= IntusCare =

IntusCare is a U.S.-based healthcare technology company providing an end-to-end technology ecosystem built to help Programs of All-Inclusive Care for the Elderly (PACE) programs deliver exceptional care, strengthen financial performance, and stay compliant.

The company offers a comprehensive, PACE-native electronic medical record (EMR) platform that can be integrated with specialized risk adjustment, population health, utilization management, and compliance services and solutions to drive PACE clinical and operational excellence, financial performance, and effortless compliance.

IntusCare serves more than 70 PACE organizations supporting more than 50,000 participants.

== History ==
IntusCare was founded in 2019 by Robbie Felton, Evan Jackson, Samuel Prado, and Alex Rothberg while they were students at Brown University. The company was established with the goal of helping providers make data-driven decisions to improve care delivery and outcomes for high-need patient populations. The company's early development centered on an analytics platform that synthesized healthcare data to identify risks, visualize trends, and optimize care for PACE participants.

The company launched its initial population health analytics product in 2020, first implemented at PACE of Rhode Island.

In 2024, IntusCare introduced additional products, including IRIS risk adjustment, population health and utilization management services (PRISM), and announced the launch of CareHub EMR in early 2025, an integrated care management and EMR platform designed for PACE programs. CareHub EMR was first implemented in May 2025 at PACE Organization of Rhode Island. As of October 2025, the company implemented 14 organizations nationwide.

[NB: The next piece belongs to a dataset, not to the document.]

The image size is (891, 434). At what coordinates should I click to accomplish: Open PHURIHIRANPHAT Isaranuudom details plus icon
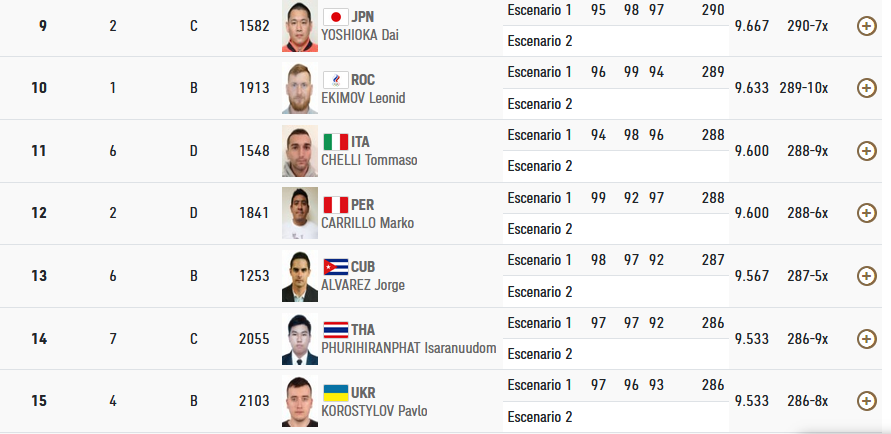pos(866,339)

== Products and services ==
IntusCare offers a technology ecosystem designed for PACE that helps providers manage complex clinical, operational, and financial workflows.

Their product and service offerings include:
- CareHub, a PACE-native Electronic Medical Record (EMR)
- PRISM, population health and utilization management tech-enabled services for PACE
- IRIS, AI-powered PACE risk adjustment technology and services
- ILLUMINATE, PACE compliance services.

By combining its EMR, CareHub, with AI automation tooling and advanced data infrastructure, IntusCare enables organizations to better manage medical risk, improve care coordination, stay compliant, and improve financial performance while reducing operational complexity.

== Funding and partnerships ==
In 2026, IntusCare announced a majority growth investment and partnership with Blue Star Innovation Partners to expand its platform for PACE and senior care providers.

Prior, the company reported total funding exceeding $27 million, including an $11.5 million follow-on round led by Deerfield Management with participation from Citi Impact Fund and Jumpstart Nova.

== Recognition ==
In 2023, IntusCare was listed as a Top 50 Emerging Health IT Vendor per Black Book Research, LLC. All three founders were recognized by Forbes 30 under 30 in 2024. In 2025, IntusCare was named a finalist for the McKnight's Excellence in Technology Awards for Emerging Technology category for their work with Palm Beach PACE. Robbie Felton, CEO of IntusCare, was named a Top 50 in Digital Health System Disruptor honoree by Rock Health and was also included in Modern Healthcare’s 40 Under 40 awards in 2026.